→ **Excerpted passage**
* Begin *

While compute functionality could technically be shoehorned into DirectX 10 GPUs such as Sandy Bridge through DirectCompute 4.x, neither Intel nor AMD's DX10 GPUs were really meant for the task, and even NVIDIA's DX10 GPUs paled in comparison to what they've achieved with their DX11 generation GPUs. As a result Ivy Bridge is the first true compute capable GPU from Intel. This marks an interesting step in the evolution of Intel's GPUs, as originally projects such as Larrabee Prime were supposed to help Intel bring together CPU and GPU computing by creating an x86 based GPU. With Larrabee Prime canceled however, that task falls to the latest rendition of Intel's GPU architecture.

With Ivy Bridge Intel will be supporting both DirectCompute 5—which is dictated by DX11—but also the more general compute focused OpenCL 1.1. Intel has backed OpenCL development for some time and currently offers an OpenCL 1.1 runtime for their CPUs, however an OpenCL runtime for Ivy Bridge will not be available at launch. As a result Ivy Bridge is limited to DirectCompute for the time being, which limits just what kind of compute performance testing we can do with Ivy Bridge.

Our first compute benchmark comes from Civilization V, which uses DirectCompute 5 to decompress textures on the fly. Civ V includes a sub-benchmark that exclusively tests the speed of their texture decompression algorithm by repeatedly decompressing the textures required for one of the game’s leader scenes. And while games that use GPU compute functionality for texture decompression are still rare, it's becoming increasingly common as it's a practical way to pack textures in the most suitable manner for shipping rather than being limited to DX texture compression.

As we alluded to in our look at Civilization V's performance in game mode, Ivy Bridge ends up being compute limited here. It's well ahead of the even more DirectCompute anemic Radeon HD 5450 here—in spite of the fact that it can't take a lead in game mode—but it's slightly trailing the GT 520, which has a similar amount of compute performance on paper. This largely confirms what we know from the specs for HD 4000: it can pack a punch in pushing pixels, but given a shader heavy scenario it's going to have a great deal of trouble keeping up with Llano and its much greater shader performance.

But with that said, Ivy Bridge is still reaching 55% of Llano's performance here, thanks to AMD's overall lackluster DirectCompute performance on their pre-7000 series GPUs. As a result Ivy Bridge versus Llano isn't nearly as lop-sided as the paper specs tell us; Ivy Bridge won't be able to keep up in most situations, but in DirectCompute it isn't necessarily a goner.

And to prove that point, we have our second compute test: the Fluid Simulation Sample in the DirectX 11 SDK. This program simulates the motion and interactions of a 16k particle fluid using a compute shader, with a choice of several different algorithms. In this case we’re using an (O)n^2 nearest neighbor method that is optimized by using shared memory to cache data.

* End *

→ **Material shown**
* Begin *

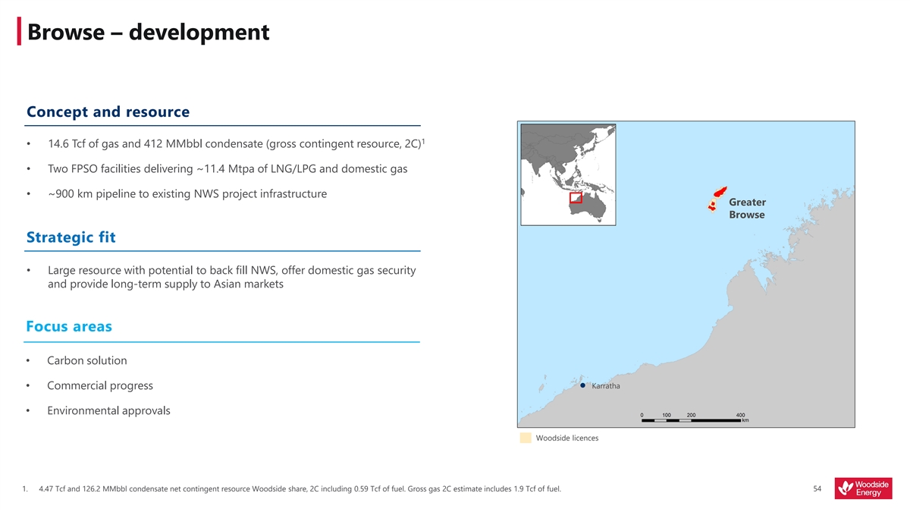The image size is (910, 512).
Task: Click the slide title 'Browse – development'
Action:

* End *
* Begin *

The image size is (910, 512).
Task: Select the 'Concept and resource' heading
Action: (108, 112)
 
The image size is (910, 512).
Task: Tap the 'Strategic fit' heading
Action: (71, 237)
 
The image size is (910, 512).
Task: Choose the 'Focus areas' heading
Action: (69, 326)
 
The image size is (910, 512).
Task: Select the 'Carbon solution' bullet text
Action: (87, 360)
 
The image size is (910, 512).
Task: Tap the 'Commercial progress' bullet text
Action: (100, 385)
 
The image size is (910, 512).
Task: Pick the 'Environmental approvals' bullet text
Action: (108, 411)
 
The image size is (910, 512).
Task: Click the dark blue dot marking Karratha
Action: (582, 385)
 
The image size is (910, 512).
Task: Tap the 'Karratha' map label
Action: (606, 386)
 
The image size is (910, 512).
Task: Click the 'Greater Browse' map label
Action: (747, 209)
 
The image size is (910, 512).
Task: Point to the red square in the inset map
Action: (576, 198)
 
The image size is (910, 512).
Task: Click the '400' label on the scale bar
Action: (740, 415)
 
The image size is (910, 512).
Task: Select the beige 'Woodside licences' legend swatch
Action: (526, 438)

* End *

→ **Exercises**
1. In the Ivy Bridge compute article, what does Civilization V use DirectCompute 5 for?
2. Carry on the Ivy Bridge compute article from its final sentence.
The data stands apart from the Ivy Bridge compute article.

→ **Answers to the tasks**
1. It uses DirectCompute 5 to decompress textures on the fly.

2.
Thanks in large part to its new dedicated L3 graphics cache, Ivy Bridge does exceptionally well here. The framerate of this test is entirely arbitrary, but what isn't is the performance relative to other GPUs; Ivy Bridge is well within the territory of budget-level dGPUs such as the GT 430, Radeon HD 5570, and for the first time is ahead of Llano, taking a lead just shy of 10%.  The fluid simulation sample is a very special case—most compute shaders won't be nearly this heavily reliant on shared memory performance—but it's the perfect showcase for Ivy Bridge's ideal performance scenario. Ultimately this is just as much a story of AMD losing due to poor DirectCompute performance as it is Intel winning due to a speedy L3 cache, but it shows what is possible. The big question now is what OpenCL performance is going to be like, since AMD's OpenCL performance doesn't have the same kind of handicaps as their DirectCompute performance.

Synthetic Performance

Moving on, we'll take a few moments to look at synthetic performance. Synthetic performance is a poor tool to rank GPUs—what really matters is the games—but by breaking down workloads into discrete tasks it can sometimes tell us things that we don't see in games.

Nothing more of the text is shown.